I have not begun to set up the tank yet because I cannot decide which tank to do. Since my husband took care of the saltwater tank before, I would be a complete newbie on set up and maintenance, so not sure what to do. To me, the saltwater tank would be so much more interesting. I could train some 4th and 5th graders to help. I am interested in hearing opinions on this.​

Question 2
I have a river tank that has been cycling for about 3 weeks. It has some live plants, but no animals yet. Suggestions on what animals to start with?​

Thanks!
:blink:
 
I think that the lessons for the kids are self evident with either tank. But I raised a few of those also. The big question is will you be there when the kids aren't. I think you need to pretend that you alone will care for the tank, and accept what help you get.
 
best answer I got is do what you feel most comfortable with
saltwater yes it's nicer but at the same time can be very costly
another thing to think about is after the school year who will maintain the tank in the summer months , tearing down a saltwater tank is no picnic , and moving to another location
Now with a freshwater tank yes it still has it's time consuming points with moving and breaking down but it seems to be a lot faster and easier in the long run
 
Yeah I would go along the lines of what 54seaweed said, and do what you feel best about.

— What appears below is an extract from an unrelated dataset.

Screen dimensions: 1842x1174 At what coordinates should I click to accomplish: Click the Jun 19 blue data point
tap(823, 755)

Remember that it might be hard to teach the intricacies of aquaria. I'd guess (but I'm not a teacher) that the most important thing is to teach them about symbiotic relationships, and just to steer them away from the unfortunate "just add water" idea that fish tanks are super easy and require almost no work or research.
 
Well first you need to determine what is going to be main emphasis of any studies revolving around the aquarium.
Are you wanting to introduce the kids to the hobby/science of fish keeping or are you going to use the aquarium as a means to teach the kids about biology, biomes, and different environments?
So in short is the tank there to help teach biology or to teach animal husbandry?

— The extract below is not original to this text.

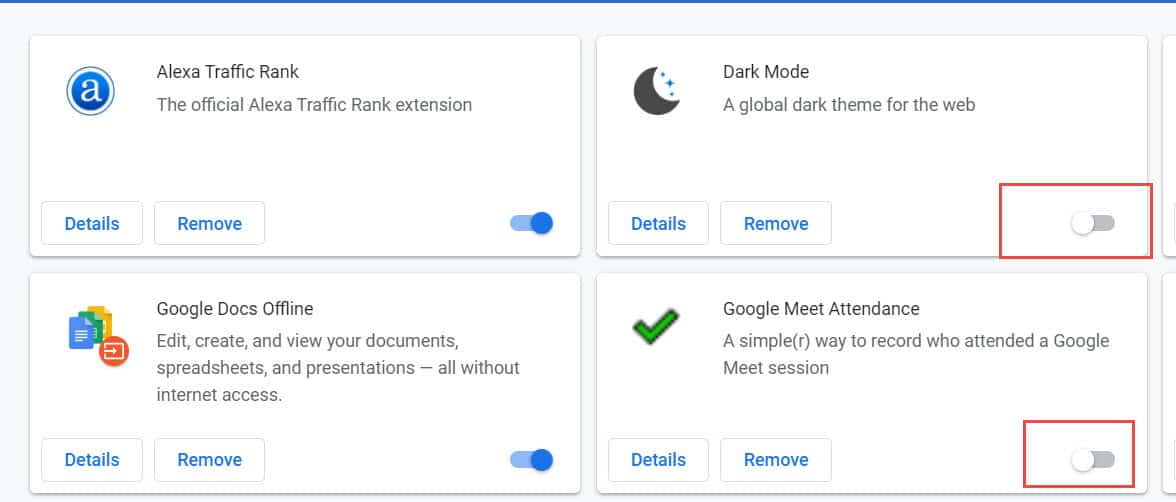Screen dimensions: 1176x502
Task: Remove the Google Docs Offline extension
Action: tap(209, 460)
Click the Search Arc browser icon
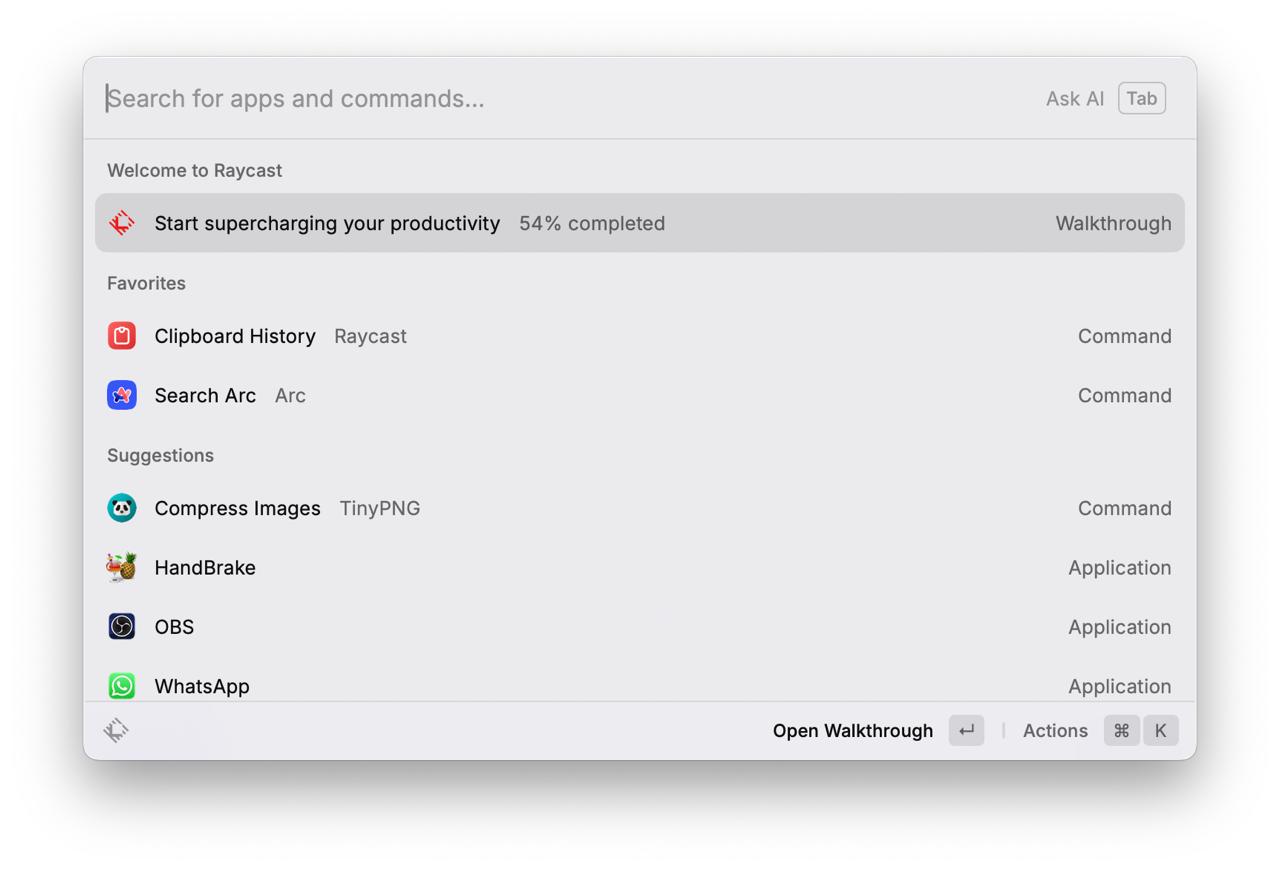The height and width of the screenshot is (870, 1280). (122, 395)
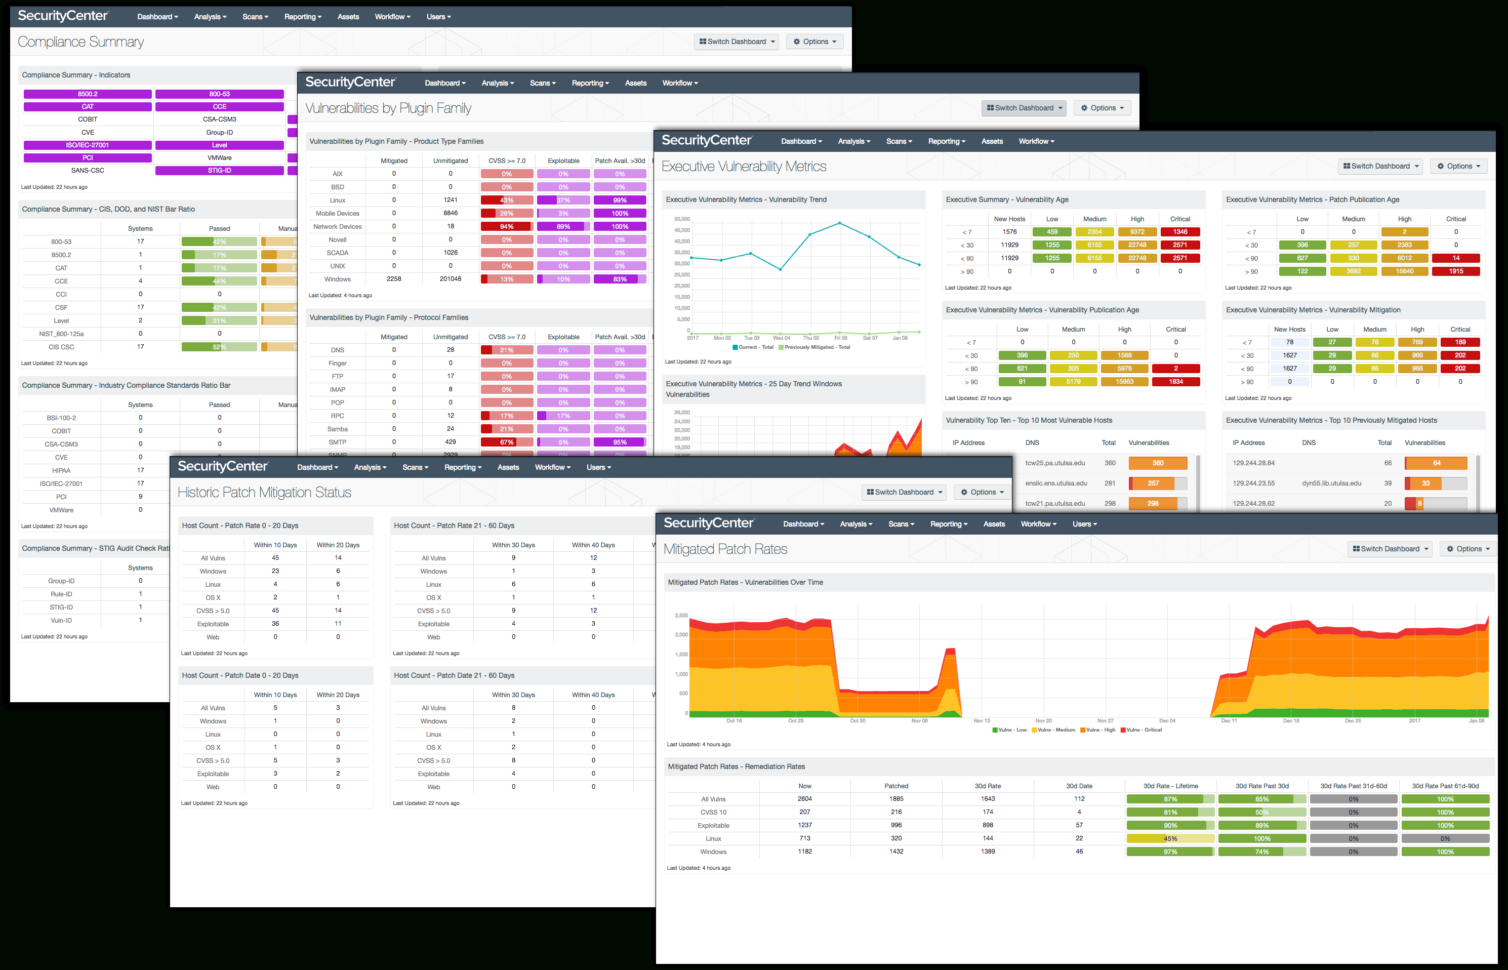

If the purpose is to teach animal husbandry and introduce the kids to the hobby, than either salt or fresh would work, as a fish only salt water tank would suffice and would be almost as easy to maintain as freshwater if stocked with hardy critters.

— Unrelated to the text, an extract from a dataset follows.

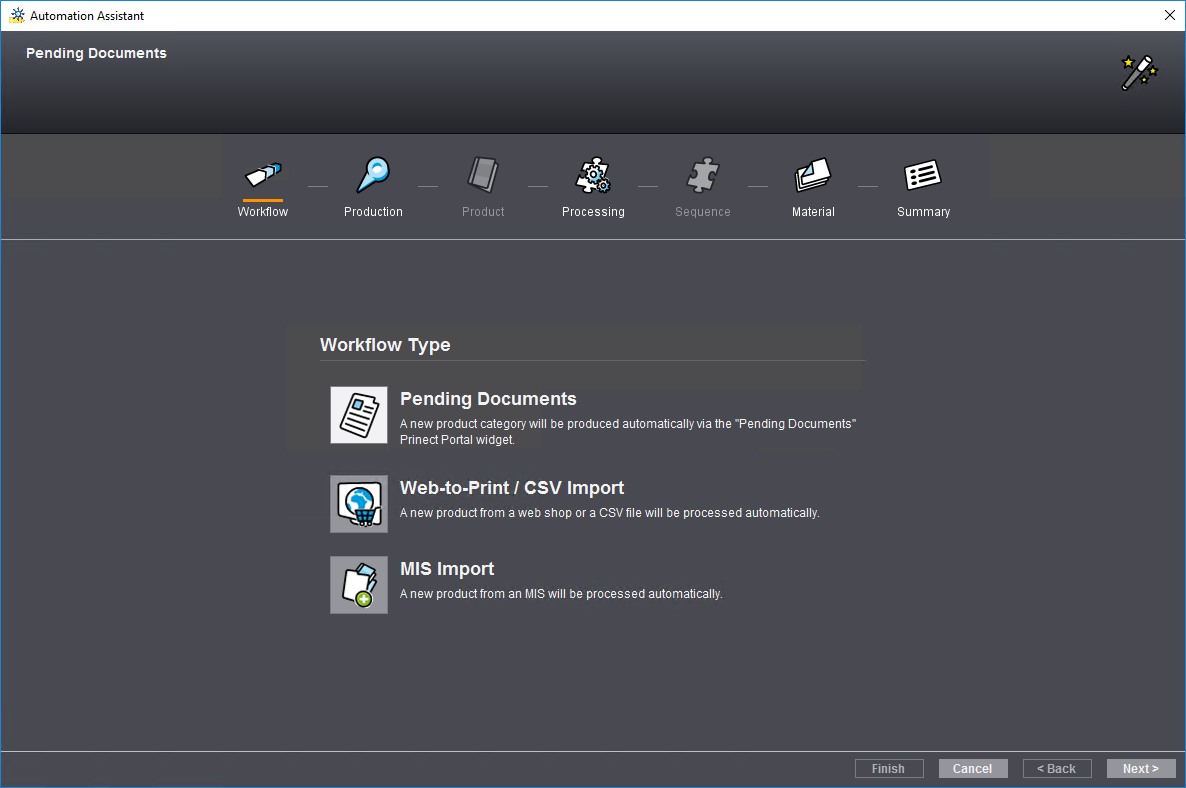
Task: Switch to the Production step label
Action: tap(373, 212)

If the goal is to teach biology than a freshwater set-up would be the best choice.
With a freshwater set-up you can more easily recreate a particular underwater biome and maintain it much easier. Breeding also becomes an option with freshwater.

A saltwater reef tank would also be awesome for the biology aspect, but would most assuredly be cost prohibitive and require at least an couple of hours a day attention and would require about a year of being set-up before the biome would really begin to take off.
There is a private school we work with that has a beautiful reef tank, but it was donated by someone and they also come in twice a week to maintain it.
Definitely something way beyond the budget of the vast majority of public schools.
So considering your constraints, my recommendation is to go with freshwater.